News / Asia

    Typhoon Saola Batters Taiwan, Takes Aim at China

    A man clears debris near his house flooded by Typhoon Saola in Wujie in Ilan County, Tawian, August 2, 2012.
    A man clears debris near his house flooded by Typhoon Saola in Wujie in Ilan County, Tawian, August 2, 2012.
    VOA News
    Typhoon Saola is moving slowly across Taiwan, dumping torrential rains, triggering landslides, and forcing nearly the entire island to shut down.

    Government officials warned residents to stay in their homes Thursday because of the powerful storm, which has already been blamed for four deaths in Taiwan.

    Dozens of flights have been cancelled and major financial markets closed because of Saola, which is packing winds of up to 155 kilometers per hour.

    Earlier, the storm brushed across the northwestern Philippines, dumping up to a half meter of rainfall and causing widespread flooding that left 23 people dead and thousands homeless.

    Edgar Ollet of the National Disaster Coordinating Center in Manila says there is now an increased risk of water-borne diseases such as leptospirosis.

    "Usually water-borne diseases are following after heavy downpours of rain.

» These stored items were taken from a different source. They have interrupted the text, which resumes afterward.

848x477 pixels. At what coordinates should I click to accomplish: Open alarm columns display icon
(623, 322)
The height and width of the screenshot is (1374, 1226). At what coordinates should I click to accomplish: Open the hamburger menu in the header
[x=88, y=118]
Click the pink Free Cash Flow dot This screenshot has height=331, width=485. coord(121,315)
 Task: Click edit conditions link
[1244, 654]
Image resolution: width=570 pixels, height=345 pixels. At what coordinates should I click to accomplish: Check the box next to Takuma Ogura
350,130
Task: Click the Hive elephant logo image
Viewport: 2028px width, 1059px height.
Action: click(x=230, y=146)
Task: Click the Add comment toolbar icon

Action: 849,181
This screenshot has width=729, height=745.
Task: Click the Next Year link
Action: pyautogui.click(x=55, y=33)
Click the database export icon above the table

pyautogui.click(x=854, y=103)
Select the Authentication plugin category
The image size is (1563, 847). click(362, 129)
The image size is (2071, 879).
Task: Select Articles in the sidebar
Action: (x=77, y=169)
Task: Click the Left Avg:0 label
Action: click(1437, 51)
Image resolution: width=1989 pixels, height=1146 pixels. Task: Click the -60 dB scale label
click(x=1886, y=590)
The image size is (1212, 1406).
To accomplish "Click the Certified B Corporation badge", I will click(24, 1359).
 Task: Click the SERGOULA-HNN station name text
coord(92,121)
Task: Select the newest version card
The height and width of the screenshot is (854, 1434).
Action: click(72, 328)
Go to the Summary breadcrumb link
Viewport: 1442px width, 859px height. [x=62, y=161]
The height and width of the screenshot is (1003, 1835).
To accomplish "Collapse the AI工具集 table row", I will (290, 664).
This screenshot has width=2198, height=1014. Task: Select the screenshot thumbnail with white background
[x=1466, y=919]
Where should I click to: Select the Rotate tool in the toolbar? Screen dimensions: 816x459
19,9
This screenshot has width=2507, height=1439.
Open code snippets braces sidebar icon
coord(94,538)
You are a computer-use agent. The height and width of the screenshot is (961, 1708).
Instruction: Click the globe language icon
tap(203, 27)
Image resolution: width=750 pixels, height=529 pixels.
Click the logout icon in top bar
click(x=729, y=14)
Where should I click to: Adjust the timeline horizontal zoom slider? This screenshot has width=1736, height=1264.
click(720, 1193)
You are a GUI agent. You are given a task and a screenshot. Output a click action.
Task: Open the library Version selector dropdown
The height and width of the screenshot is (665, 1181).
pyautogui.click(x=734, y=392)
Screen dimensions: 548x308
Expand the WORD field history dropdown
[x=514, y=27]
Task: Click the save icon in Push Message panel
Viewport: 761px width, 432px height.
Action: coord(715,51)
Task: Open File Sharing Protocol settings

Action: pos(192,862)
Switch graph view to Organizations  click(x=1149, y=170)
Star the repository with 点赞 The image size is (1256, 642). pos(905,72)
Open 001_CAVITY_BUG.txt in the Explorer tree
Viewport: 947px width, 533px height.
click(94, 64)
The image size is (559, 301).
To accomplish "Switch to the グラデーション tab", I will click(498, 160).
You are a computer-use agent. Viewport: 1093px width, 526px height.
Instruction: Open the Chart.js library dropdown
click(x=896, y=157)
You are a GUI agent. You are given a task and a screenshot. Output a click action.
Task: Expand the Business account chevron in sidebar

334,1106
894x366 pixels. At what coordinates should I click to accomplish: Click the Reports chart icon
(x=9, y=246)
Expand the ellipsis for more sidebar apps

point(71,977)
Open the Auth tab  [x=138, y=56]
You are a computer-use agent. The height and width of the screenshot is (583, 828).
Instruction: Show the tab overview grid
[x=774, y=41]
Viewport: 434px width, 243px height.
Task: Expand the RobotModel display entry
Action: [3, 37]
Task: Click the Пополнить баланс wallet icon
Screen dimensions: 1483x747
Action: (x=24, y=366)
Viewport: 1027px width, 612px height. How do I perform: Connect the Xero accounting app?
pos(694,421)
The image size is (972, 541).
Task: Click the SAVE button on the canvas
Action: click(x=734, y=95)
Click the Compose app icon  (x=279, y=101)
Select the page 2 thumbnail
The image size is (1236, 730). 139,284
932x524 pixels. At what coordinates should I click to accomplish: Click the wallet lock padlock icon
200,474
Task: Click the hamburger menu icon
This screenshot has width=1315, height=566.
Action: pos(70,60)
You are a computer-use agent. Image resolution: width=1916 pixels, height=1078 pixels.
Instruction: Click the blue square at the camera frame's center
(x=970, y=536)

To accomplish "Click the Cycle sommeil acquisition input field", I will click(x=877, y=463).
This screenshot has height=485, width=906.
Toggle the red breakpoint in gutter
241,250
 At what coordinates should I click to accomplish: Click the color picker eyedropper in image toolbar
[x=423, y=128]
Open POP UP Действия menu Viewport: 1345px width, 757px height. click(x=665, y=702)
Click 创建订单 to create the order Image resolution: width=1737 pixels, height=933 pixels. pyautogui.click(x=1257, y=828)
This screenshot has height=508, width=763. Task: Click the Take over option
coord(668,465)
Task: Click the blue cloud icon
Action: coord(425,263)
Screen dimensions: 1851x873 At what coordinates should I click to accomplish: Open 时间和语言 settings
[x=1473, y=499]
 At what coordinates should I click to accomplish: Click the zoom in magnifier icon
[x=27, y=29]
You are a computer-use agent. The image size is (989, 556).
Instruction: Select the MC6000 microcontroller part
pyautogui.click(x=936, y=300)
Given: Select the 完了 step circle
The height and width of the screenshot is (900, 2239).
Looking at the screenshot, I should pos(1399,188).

And there are high tides here in metro Manila and a lot of waste and a lot of dead rats, (so) the water is contaminated and many people walk in these contaminated waters," he said.

    Ollet says the Philippine military and coast guard are involved in rescue efforts. Close to 180,000 people have already been evacuated from effected areas. The Philippines has put out a heavy rain alert that will continue at least through Friday.

    U.S.-based forecaster Jason Nichols says Saola, which should impact China by Friday, is just the first part of a larger series of storms rolling through the region. He says that Typhoon Damrey is already taking aim at southeastern China.

    "There's another one to the north, Damrey, that should be making landfall probably about 12 hours ahead of Saola," said Nichols. "Damrey will make impact near Shandong province or a little bit south of there probably in the morning hours [of Friday]."

    Though Damrey is a weaker storm with sustained winds of 120-150 kilometers per hour, Chinese leaders are taking no chances. They have issued typhoon warnings for Fujian and Jiangsu provinces.

    Beijing's leaders have faced strong criticism for their response to last month's floods in the capital that left dozens dead and many more homeless.